• [TEXTE FOURNI]:

______

Espérons donc que les prochaines échéances politiques montreront que nous restons proches de tels « ancêtres ».

 

*Note : de grâce, ce n’est pas parce qu’Emmanuel Macron a été un temps secrétaire de Paul Ricœur (dont il ne semble pas au demeurant avoir gardé grand-chose…), que mes références à Ricoeur constitueraient une profession de foi macronienne !

 

**********

 

Pourtant, me direz-vous, Sarkozy n’est-il pas  l’un des rares politiques à prendre en compte la question démographique, que j’estime essentielle ?

http://desideriusminimus.blog.lemonde.fr/2014/03/27/politique-demagogie-demographie-une-petite-recension-dalan-weisman-compte-a-rebours-jusquou-pourrons-nous-etre-trop-nombreux-sur-terre/

http://desideriusminimus.blog.lemonde.fr/2016/01/07/apprendre-le-chemin-de-lenfer-pour-leviter-ou-revenir-enfin-au-politique-reflexion-sur-leffondrement-avec-philippe-bihouix-pablo-servigne-et-raphael-stevens/  etc.

Cela devrait donc me réconcilier avec lui.

 

En effet, il faut lui reconnaître ce mérite. Le classique tabou sur la question a d’ailleurs fait que les médias se sont peu attardés à ces déclarations, préférant relever la remise en cause tellement incongrue du caractère anthropique du réchauffement climatique.

Certes, proposer des conférences mondiales régulières,  à l’image de la COP21, pour traiter de la question démographique, ne peut qu’aller dans le bon sens, et on ne peut qu’approuver une telle proposition.

http://www.lejdd.fr/Politique/Sarkozy-preconise-une-conference-mondiale-sur-la-demographie-783501

Mais il faudrait tout de même que son promoteur précise un peu mieux ses intentions.

Car de curieuses conceptions de la régulation démographique circulent depuis bien longtemps à l’extrême droite, et peuvent à l’occasion gagner la droite.

Celles qui tendraient à faire croire que la régulation démographique, c’est bon pour les « autres » : ces sauvages que sont les africains, les indiens, les chinois, etc.

Et que nous autres, occidentaux civilisés, nous pourrions continuer à privilégier des politiques natalistes à même de combler ce qui est présenté comme un déficit démographique mettant en péril, à terme, avec la sacro-sainte croissance, l’équilibre de nos systèmes de retraite.

Et M. Sarkozy, période électorale oblige, semble bien céder à de telles sirènes.

En juillet 2015, sur TF1, il s’inquiétait : « L’Afrique, 1 milliard d’habitants aujourd’hui, 2,3 milliards dans trente ans […] », avant d’évoquer le risque de voir « 600 millions de jeunes Africains sans travail, qui voudront venir vivre en Europe ».

http://www.20minutes.fr/politique/1925955-20160916-pourquoi-sarkozy-interesse-tant-crise-demographique

Et il y a quelques jours, dans Le Point, le chef des Républicains enfonce le clou: « Vous additionnez l’Europe et les Etats-Unis, on est moins de 800 millions dans un monde de 7 milliards de personnes. La civilisation européenne est devenue minoritaire. La démographie fait l’Histoire et non le contraire. »

(…)

______

• [DONNÉES FOURNIES]:

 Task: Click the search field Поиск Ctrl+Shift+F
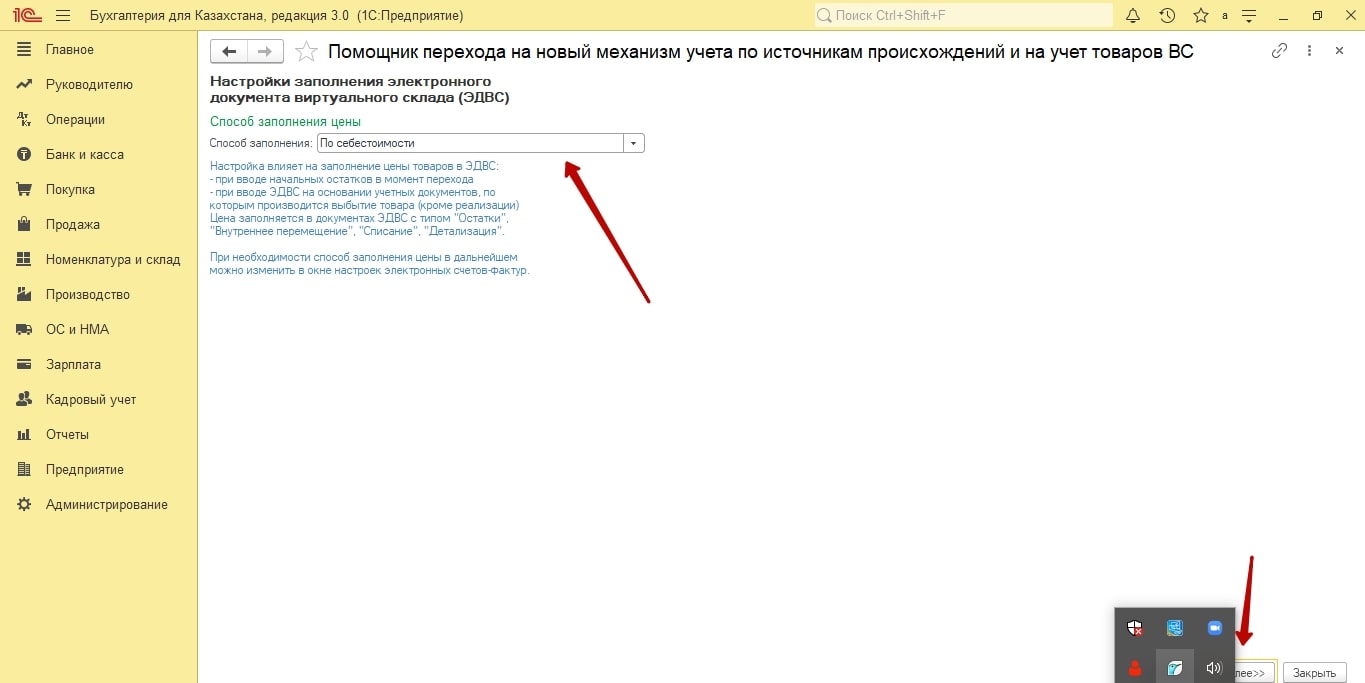click(964, 16)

______

• [CE QU'IL FAUT FAIRE]:
Recopiez mot pour mot le passage du texte fourni qui commence par « Pourtant, me direz-vous, Sarkozy » et se poursuit jusqu'à « réconcilier avec lui. ».

• [RÉSULTAT]:
Pourtant, me direz-vous, Sarkozy n’est-il pas  l’un des rares politiques à prendre en compte la question démographique, que j’estime essentielle ?

http://desideriusminimus.blog.lemonde.fr/2014/03/27/politique-demagogie-demographie-une-petite-recension-dalan-weisman-compte-a-rebours-jusquou-pourrons-nous-etre-trop-nombreux-sur-terre/

http://desideriusminimus.blog.lemonde.fr/2016/01/07/apprendre-le-chemin-de-lenfer-pour-leviter-ou-revenir-enfin-au-politique-reflexion-sur-leffondrement-avec-philippe-bihouix-pablo-servigne-et-raphael-stevens/  etc.

Cela devrait donc me réconcilier avec lui.